Slow explain is here:

I tried rewriting the slow query such that the cross join is expressed as a subquery left outer joined to the fact table, but it had no effect.  the query plan was identical.

The query plan also doesn't change if I replace the 2nd column with s.sensor_pk (which maps one to one to the string I am constructing, but which does have an index).  This query is actually being used as the first query in a call to crosstab(text, text) and that second column is just the pivot column.  It doesn't matter to me whether it is a string or the id, since those labels wind up being re-written as column names of the function result. (select * from crosstab() as q(local_key bigint, column1 real, column2 real, ...).
From:
Samuel Gendler
Date:



On Thu, Jun 30, 2011 at 1:53 AM, Samuel Gendler <> wrote:
If I could figure out either a query structure or an index structure which will force the fast query plan, I'd be much happier.  So that is what I am looking for - an explanation of how I might convince the planner to always use the fast plan.


For the record, "set enable_nestloop=false" does force a more effective plan when using the 'slow' query.  It is not quite identical in structure - it materializes the other side of the query, resulting in about 10% less performance - but it is close enough that I'm tempted to disable nestloop whenever I run the query in the hope that it will prevent the planner from switching to the really awful plan.  I know that's kind of a drastic measure, so hopefully someone out there will suggest a config fix which accomplishes the same thing without requiring special handling for this query, but at least it works (for now).
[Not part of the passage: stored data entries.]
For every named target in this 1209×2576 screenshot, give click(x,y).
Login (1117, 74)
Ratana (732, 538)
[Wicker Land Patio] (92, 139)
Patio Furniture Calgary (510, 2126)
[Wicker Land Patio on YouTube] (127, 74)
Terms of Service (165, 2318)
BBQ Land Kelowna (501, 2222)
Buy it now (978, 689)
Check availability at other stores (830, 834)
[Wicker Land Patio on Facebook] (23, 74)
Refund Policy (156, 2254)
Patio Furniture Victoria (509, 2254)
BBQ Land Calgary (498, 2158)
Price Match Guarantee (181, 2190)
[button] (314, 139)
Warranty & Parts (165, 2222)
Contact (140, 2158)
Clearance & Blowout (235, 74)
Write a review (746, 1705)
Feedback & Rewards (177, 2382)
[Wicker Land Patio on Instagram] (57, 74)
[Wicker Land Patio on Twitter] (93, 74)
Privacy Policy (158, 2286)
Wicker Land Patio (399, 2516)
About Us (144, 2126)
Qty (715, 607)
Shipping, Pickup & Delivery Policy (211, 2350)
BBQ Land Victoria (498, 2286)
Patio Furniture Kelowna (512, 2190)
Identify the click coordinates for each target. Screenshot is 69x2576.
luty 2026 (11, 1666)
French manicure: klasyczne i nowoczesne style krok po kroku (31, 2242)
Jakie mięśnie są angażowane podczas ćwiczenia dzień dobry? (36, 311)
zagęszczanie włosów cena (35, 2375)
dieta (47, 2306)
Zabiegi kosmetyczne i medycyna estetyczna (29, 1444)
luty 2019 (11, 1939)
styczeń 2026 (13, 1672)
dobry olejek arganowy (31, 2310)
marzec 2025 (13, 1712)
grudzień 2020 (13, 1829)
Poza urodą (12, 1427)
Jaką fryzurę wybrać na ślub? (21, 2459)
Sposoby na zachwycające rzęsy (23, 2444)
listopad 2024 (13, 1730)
Incidentally, upgrading to 9.0.x is not out of the question if it is believed that doing so might help here.  I'm only running 8.4 because I've got another project in production on 8.4 and I don't want to have to deal with running both versions on my development laptop.  But that's a pretty weak reason for not upgrading, I know.

--sam

From:
Samuel Gendler
Date:



On Thu, Jun 30, 2011 at 1:53 AM, Samuel Gendler <> wrote:
If I could figure out either a query structure or an index structure which will force the fast query plan, I'd be much happier.  So that is what I am looking for - an explanation of how I might convince the planner to always use the fast plan.


I eventually noticed that constraint_exclusion didn't seem to be working and remembered that it only works when the filter is on the partitioned table itself, not when the table is being filtered via a join.  Adding a where clause which limits f.time_fk to the appropriate range not only fixed constraint_exclusion behaviour, but also caused the query planner to produce the same plan for both versions of the query - a plan that was an order of magnitude faster than the previous fastest plan.   It went from 20 seconds to just less than 2 seconds.
From:
Tom Lane
Date:

Samuel Gendler <> writes:
> I've got 2 nearly identical queries that perform incredibly differently.

The reason the slow query sucks is that the planner is estimating at
most one "s" row will match that complicated AND/OR condition, so it
goes for a nestloop.  In the "fast" query there is another complicated
AND/OR filter condition, but it's not so far off on the number of
matching rows, so you get a better plan choice.  Can't tell from the
given information whether the better guess is pure luck, or there's some
difference in the column statistics that makes it able to get a better
estimate for that.

In general, though, you're skating on thin ice anytime you ask the
planner to derive statistical estimates about combinations of correlated
columns --- and these evidently are correlated.  Think about refactoring
the table definitions so that you're only testing a single column, which
ANALYZE will be able to provide stats about.  Or maybe you can express
it as a test on a computed expression, which you could then keep an
index on, prompting ANALYZE to gather stats about that.

            regards, tom lane

From:
Samuel Gendler
Date:



On Fri, Jul 1, 2011 at 3:46 PM, Tom Lane <> wrote:
Samuel Gendler <> writes:
> I've got 2 nearly identical queries that perform incredibly differently.

The reason the slow query sucks is that the planner is estimating at
most one "s" row will match that complicated AND/OR condition, so it
goes for a nestloop.  In the "fast" query there is another complicated
AND/OR filter condition, but it's not so far off on the number of
matching rows, so you get a better plan choice.  Can't tell from the
given information whether the better guess is pure luck, or there's some
difference in the column statistics that makes it able to get a better
estimate for that.

In general, though, you're skating on thin ice anytime you ask the
planner to derive statistical estimates about combinations of correlated
columns --- and these evidently are correlated.  Think about refactoring
the table definitions so that you're only testing a single column, which
ANALYZE will be able to provide stats about.  Or maybe you can express
it as a test on a computed expression, which you could then keep an
index on, prompting ANALYZE to gather stats about that.

Thanks.  There is actually already a column in s which is a primary key for the 2 columns that are currently being tested for.  I didn't write the application code which generates the query, so can't say for sure why it is being generated as it is, but I'll ask the engineer in question to try the primary key column instead and see what happens.